Infinite Secrets homepage

Manuscripts: Herculaneum Papyri | Codex Sinaiticus | Madrid Codex | Dead Sea Scrolls | Dunhuang Cave documents | Novgorod Birch Bark Manuscripts and Wax Tablets | Ellesmere Manuscript | Codex Leicester | Gutenberg Bible

Books are fragile things. That is why old books are so precious to us—they've survived the ravages of time. Imagine, then, how precious centuries-old manuscripts are, those like the Archimedes palimpsest that were hand-written on parchment and other materials long before the invention of the printing press in the 15th century. Generations upon generations of caretakers have ensured the astonishing longevity of these rare documents, which allow scholars and laypeople alike to peer inside cultures long gone from the world.
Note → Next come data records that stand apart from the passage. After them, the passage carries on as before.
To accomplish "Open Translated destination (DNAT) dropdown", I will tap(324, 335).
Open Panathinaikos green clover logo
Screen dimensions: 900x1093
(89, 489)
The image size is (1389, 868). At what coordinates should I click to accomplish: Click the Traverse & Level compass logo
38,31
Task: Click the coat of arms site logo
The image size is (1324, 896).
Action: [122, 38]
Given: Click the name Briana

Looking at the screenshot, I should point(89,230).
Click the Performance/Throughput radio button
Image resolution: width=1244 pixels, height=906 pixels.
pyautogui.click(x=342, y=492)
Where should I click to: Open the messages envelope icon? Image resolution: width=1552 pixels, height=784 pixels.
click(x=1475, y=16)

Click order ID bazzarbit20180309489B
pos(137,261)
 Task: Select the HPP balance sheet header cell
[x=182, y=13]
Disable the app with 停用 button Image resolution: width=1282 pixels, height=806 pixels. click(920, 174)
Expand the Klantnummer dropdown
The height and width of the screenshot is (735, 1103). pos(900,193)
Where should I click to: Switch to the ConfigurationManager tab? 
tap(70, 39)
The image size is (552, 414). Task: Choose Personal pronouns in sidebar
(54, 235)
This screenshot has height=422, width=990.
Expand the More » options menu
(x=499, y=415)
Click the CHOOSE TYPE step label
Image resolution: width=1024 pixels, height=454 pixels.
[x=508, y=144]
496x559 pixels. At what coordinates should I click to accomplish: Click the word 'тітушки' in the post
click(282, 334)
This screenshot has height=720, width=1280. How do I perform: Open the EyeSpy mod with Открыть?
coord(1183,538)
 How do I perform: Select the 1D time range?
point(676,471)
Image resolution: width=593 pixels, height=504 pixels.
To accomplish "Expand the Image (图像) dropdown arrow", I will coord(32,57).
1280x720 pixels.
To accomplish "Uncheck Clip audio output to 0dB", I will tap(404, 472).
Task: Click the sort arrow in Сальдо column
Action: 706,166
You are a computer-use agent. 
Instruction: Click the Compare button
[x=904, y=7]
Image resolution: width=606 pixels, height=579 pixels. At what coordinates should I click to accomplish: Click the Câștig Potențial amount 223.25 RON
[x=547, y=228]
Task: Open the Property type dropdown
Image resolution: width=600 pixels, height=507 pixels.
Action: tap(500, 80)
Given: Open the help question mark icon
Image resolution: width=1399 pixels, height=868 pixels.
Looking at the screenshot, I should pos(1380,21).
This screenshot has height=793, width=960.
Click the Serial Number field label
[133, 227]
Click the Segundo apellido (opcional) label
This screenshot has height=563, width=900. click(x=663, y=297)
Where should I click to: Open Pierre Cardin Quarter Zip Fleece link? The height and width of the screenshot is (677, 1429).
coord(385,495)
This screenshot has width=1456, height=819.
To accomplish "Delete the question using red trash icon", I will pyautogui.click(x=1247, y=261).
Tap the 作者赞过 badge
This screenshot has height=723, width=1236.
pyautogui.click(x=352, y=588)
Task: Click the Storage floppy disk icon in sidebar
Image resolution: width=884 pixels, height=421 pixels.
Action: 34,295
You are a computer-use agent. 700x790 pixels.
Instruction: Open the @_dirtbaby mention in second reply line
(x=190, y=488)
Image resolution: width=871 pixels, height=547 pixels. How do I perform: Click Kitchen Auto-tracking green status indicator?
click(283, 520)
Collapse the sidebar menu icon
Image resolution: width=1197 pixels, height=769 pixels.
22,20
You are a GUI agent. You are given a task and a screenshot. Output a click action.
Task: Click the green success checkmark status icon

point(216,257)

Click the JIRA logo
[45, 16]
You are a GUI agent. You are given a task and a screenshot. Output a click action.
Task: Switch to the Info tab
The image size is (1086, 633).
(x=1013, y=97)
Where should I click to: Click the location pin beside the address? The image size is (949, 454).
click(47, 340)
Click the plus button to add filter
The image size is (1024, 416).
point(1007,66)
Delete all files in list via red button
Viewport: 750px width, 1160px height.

Here, have a glimpse at some of the most significant early manuscripts to have turned up in modern times—as well as the first printed book, which spelled the end of the handwritten volume.


Herculaneum Papyri
Italy

The eruption of Mount Vesuvius in A.D. 79 buried two cities—Pompeii, well known today as an archeological site, and Herculaneum, once a seaside resort for wealthy Romans. In the mid-18th century, workers at Herculaneum discovered more than 1,000 papyrus scrolls that were singed and covered with debris when volcanic mud buried the city. Scholars later determined that Philodemus, a philosopher and poet who was a pivotal figure in the transmission of Greek philosophical ideas to Rome, wrote most of these works.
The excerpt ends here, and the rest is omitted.